Fables, Fantasy, Faith

Monitors and the Sovereign God

8074373This past week kept Andrea and I on our toes.  It is stressful enough to approach the due date alone, but add in a complication to the pregnancy and things turn tense.

The little guy’s heart rate was dropping enough to alarm our doctor.  We started making two trips a week to the office to monitor the baby’s heart rate.  Each visit Andrea had the discussion about inducing early and was reminded about the possibility of having to have a cesarean section done. Neither of the options thrilled us.   We were instructed to keep tally of the baby’s movements everyday. My mother-in-law found us a monitor which we used at home to keep an eye on his heart rate for added peace of mind.   After a week of monitoring, his heart rate started to behave.  Did it end up being nothing?  Yes.  Was it a bit scary for us new parents?  You bet.

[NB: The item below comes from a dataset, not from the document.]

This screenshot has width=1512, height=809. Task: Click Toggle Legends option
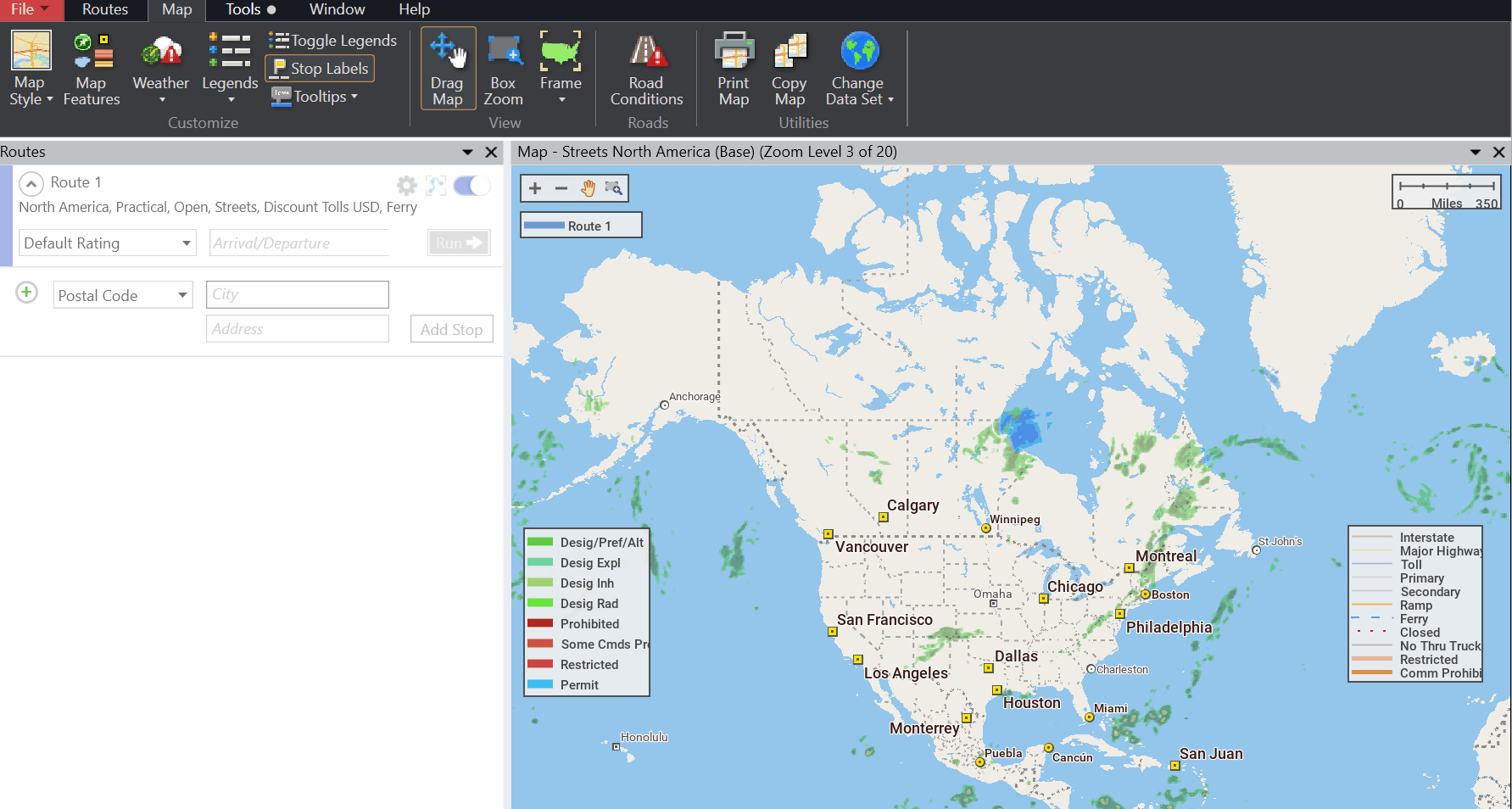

During that week I couldn’t receive a text from Andrea without cringing. I just knew it was the message that told me she was on her way to the hospital.  I lived in fear. Not a paralyzing fear, but the worrisome kind, which is just as debilitating.   It is interesting to me now, after having a week to look back, to see I was battling another fear just before our fiasco. The fear of uncertainty.  The weight of a father’s responsibility had been intimidating me.  There is way too much for me to screw up.  So much of what Andrea and I will encounter over our son’s life will be beyond our control.  That is when I was reminded of a comforting truth when God handled our son’s hear rate scare. Yes, it is out of my control.  My life is chaotic, but my God is order incarnate.  He is the only fixed point in which all things revolve around. Just as God created my son’s life, He will also sustain it.

Does that relieve me of my responsibilities as a father? Not hardly. Will every situation come out as a happy ending?  I won’t bet on it.  I am still called to action and I am not entitled to having my favored outcome.  It does, however, relieve me of the fear of failure.  God handles all things.  It’s not so much that God won’t give me anything I can’t handle, it’s more like God will never give me anything He can’t handle.  There will be some significant challenges ahead, some may of which may even break my heart.  Whether I am in desperate prayer for my son’s life or wondering how we will survive one more sleepless night, I just have to remember to trust God.   Trusting God is ultimately saying, “You’ve got this.”

Thank you Father for my wife and son’s health.  Thank you for reminding me of your sovereignty.